Risks and open questions

The risks here divide into the familiar and the field-specific. The familiar set includes dataset bias (the Protein Data Bank over-represents soluble globular proteins, so generative models for membrane proteins inherit the gap), distribution shift (a perturbation model trained on cancer cell lines may say little about primary neurons), and over-trust (a polished AlphaFold prediction can be wrong in exactly the loop that matters for drug binding, and the structure displayed in the viewer gives no confidence interval that a non-specialist can read). The field-specific set includes biosecurity: a generative model that designs novel proteins is, in principle, a model that can design novel toxins or receptors for engineered pathogens. The field has begun to take this seriously, the 2023 White House executive order on AI singled out biological design tools, and consortia such as IBBIS coordinate screening of synthesised DNA against worrisome sequences, but the technical balance between openness and risk is unresolved.

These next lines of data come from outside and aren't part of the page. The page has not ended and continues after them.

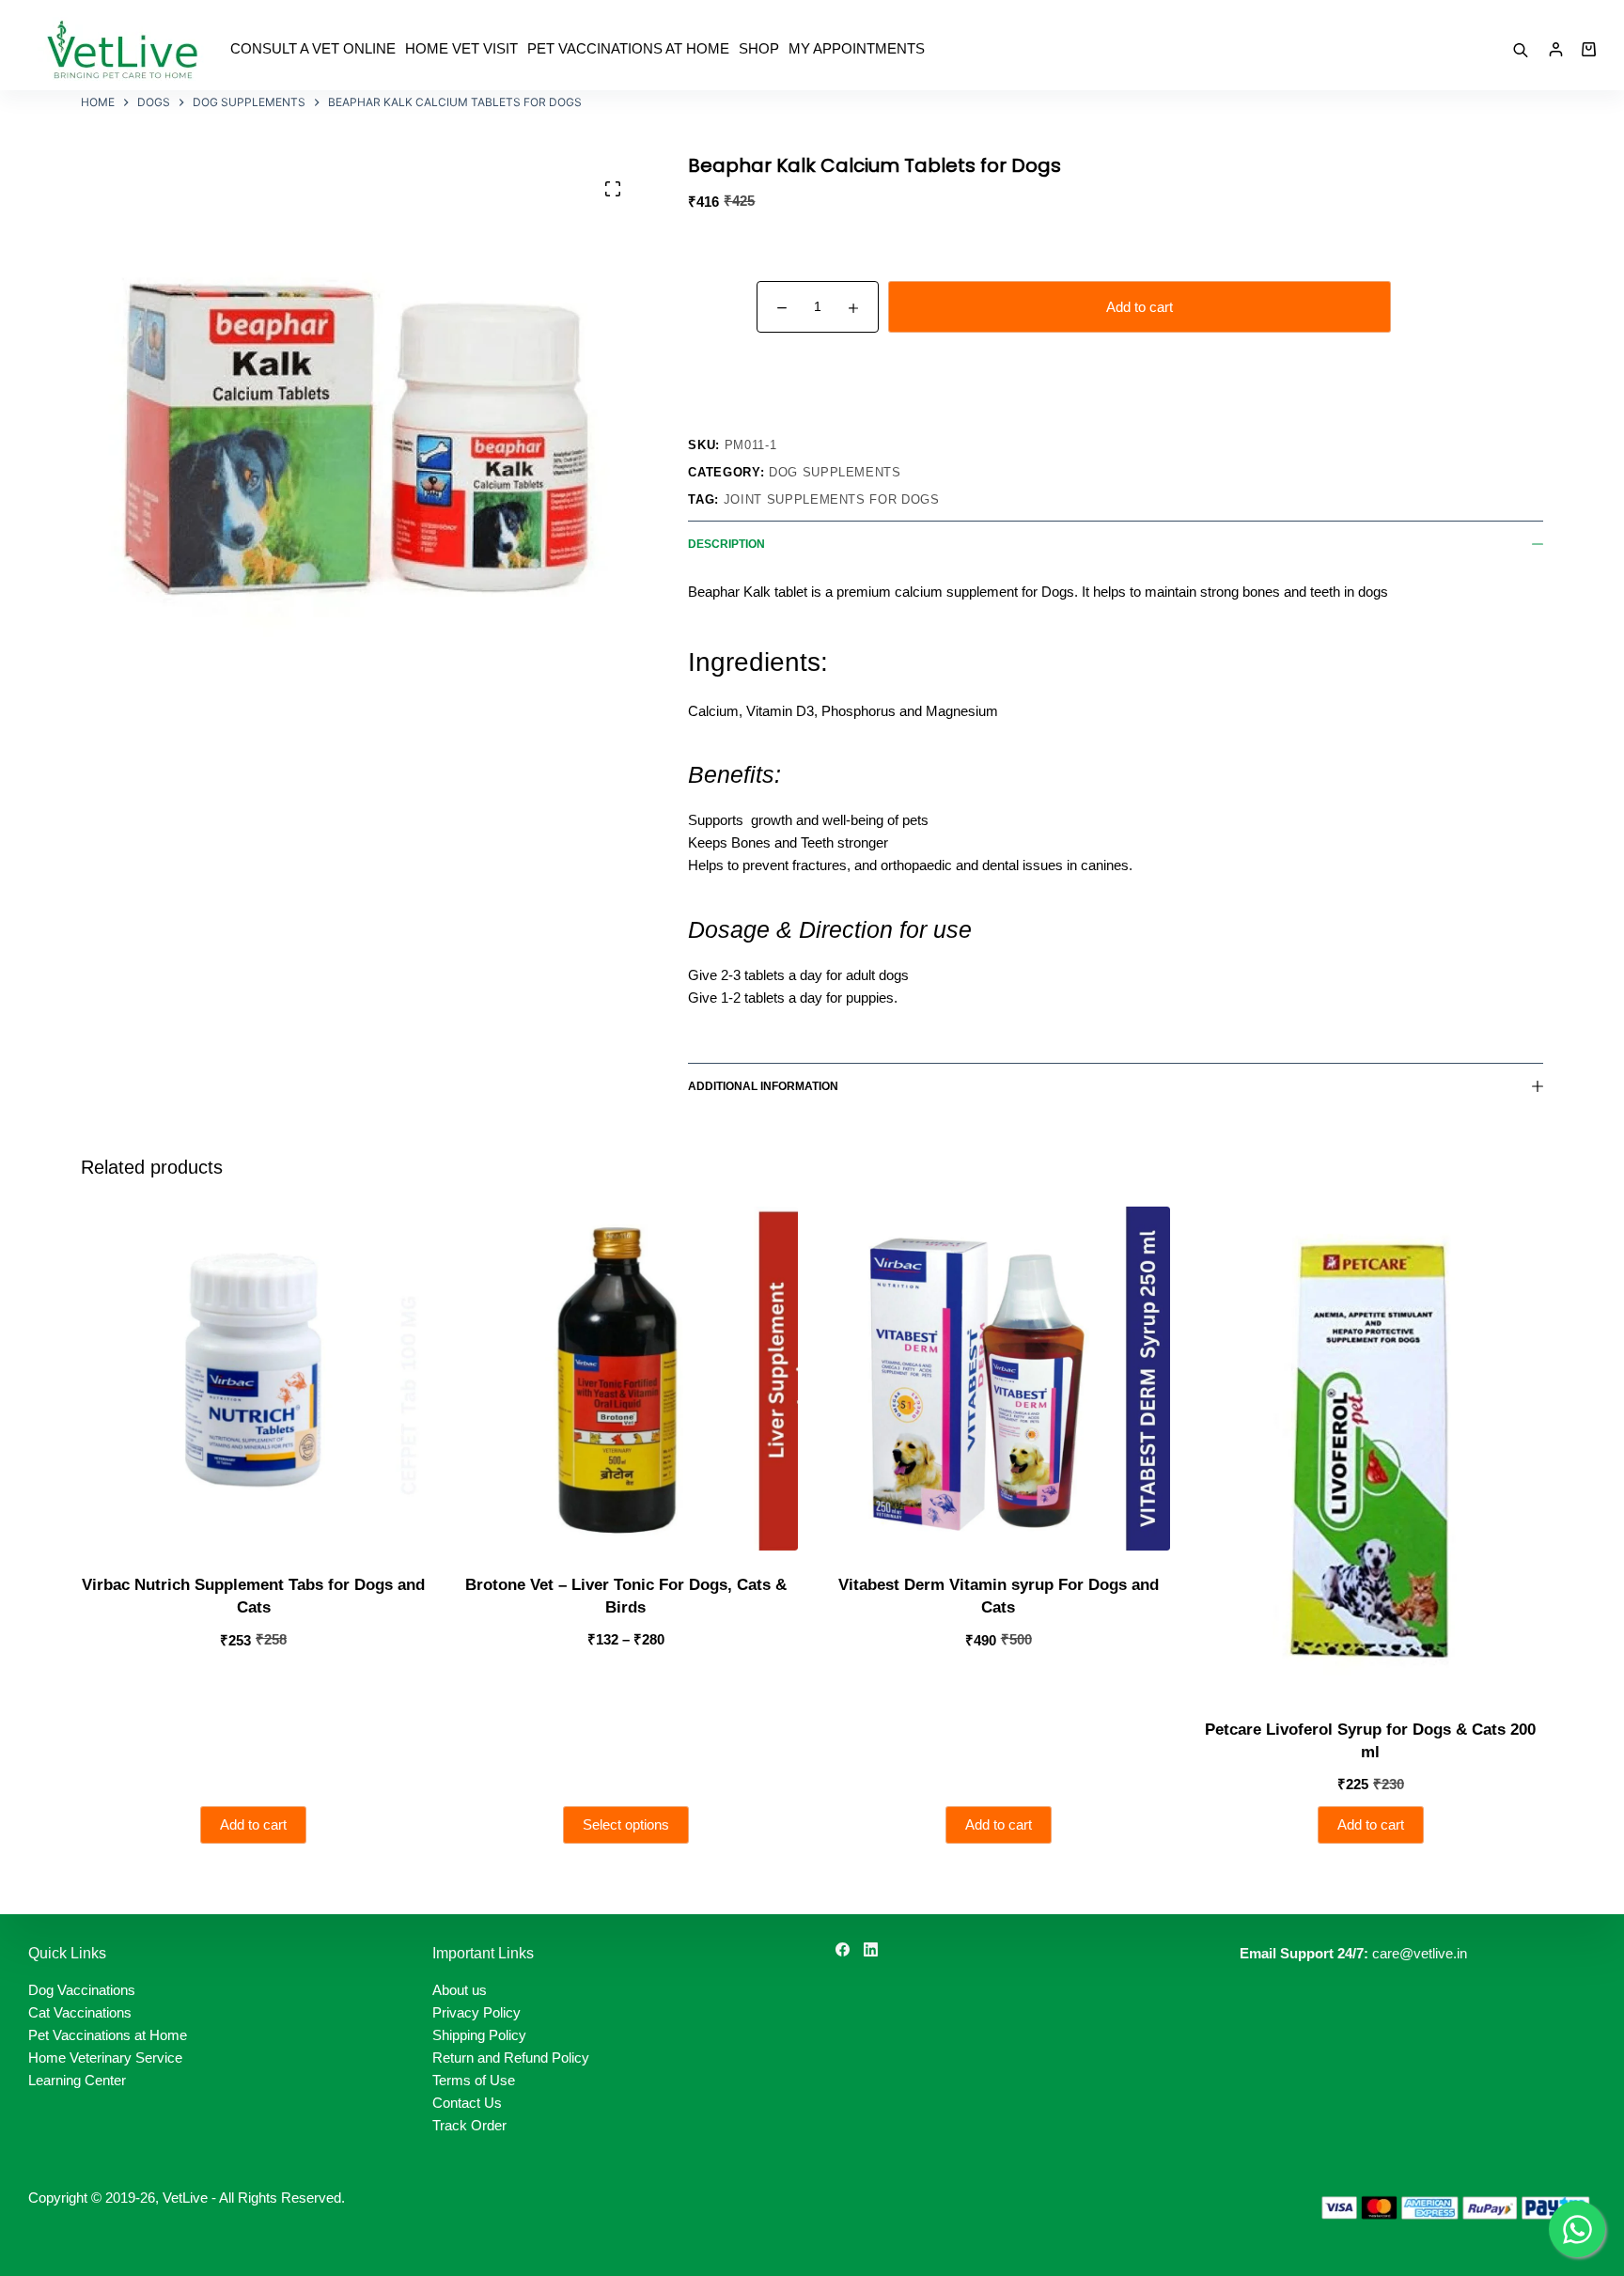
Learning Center (77, 2080)
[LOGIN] (1556, 49)
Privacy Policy (476, 2012)
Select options (626, 1824)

The regulatory pathway is, like everything in pharmaceuticals, slow but maturing. The US Food and Drug Administration treats AI-derived molecules as molecules, not as algorithms: an AI-designed drug goes through the same investigational new drug, Phase I, II and III evaluation as any other compound. AI-derived diagnostic claims fall under the Software as a Medical Device pathway, which by 2026 has cleared more than a thousand devices, mostly through the 510(k) substantial-equivalence route. The bottleneck for AI-discovered medicines is not the regulator; it is biology, supply chains and patients, none of which AI shortens.

What you should take away

  1. Computational biology has been changed more by the modern AI wave than any other applied science. AlphaFold, RFDiffusion, ESM-2, MACE, scGPT and Evo together constitute a foundation-model stack for biology that did not exist five years ago.
  2. The pipeline is now folding, designing, simulating and predicting: all model-driven. Folding (AlphaFold), design (RFDiffusion / ProteinMPNN), molecular dynamics (MACE family), single-cell modelling (Geneformer, scGPT) and DNA-sequence modelling (Enformer, Evo) compose into an integrated computational stack.
  3. The acceleration is on the upstream steps; the downstream remains slow. Computation has compressed from years to weeks; the laboratory, the clinic and the regulator still move on their own timescales. Insilico Medicine's INS018-055 is the canonical reminder.
  4. Validation discipline is what separates real progress from theatre. A predicted structure, a designed binder, a generated CRISPR system or a perturbation forecast is a hypothesis, not a finding. Wet-lab confirmation, prospective evaluation and replication across laboratories are what convert computational output into scientific knowledge.
  5. The risks are real but tractable. Dataset bias, distribution shift, over-trust and biosecurity each demand a specific technical and governance response. The reasonable position in 2026 is neither to celebrate nor to fear these tools wholesale, but to deploy them with the same evidentiary rigour the discipline already applies to any other powerful instrument.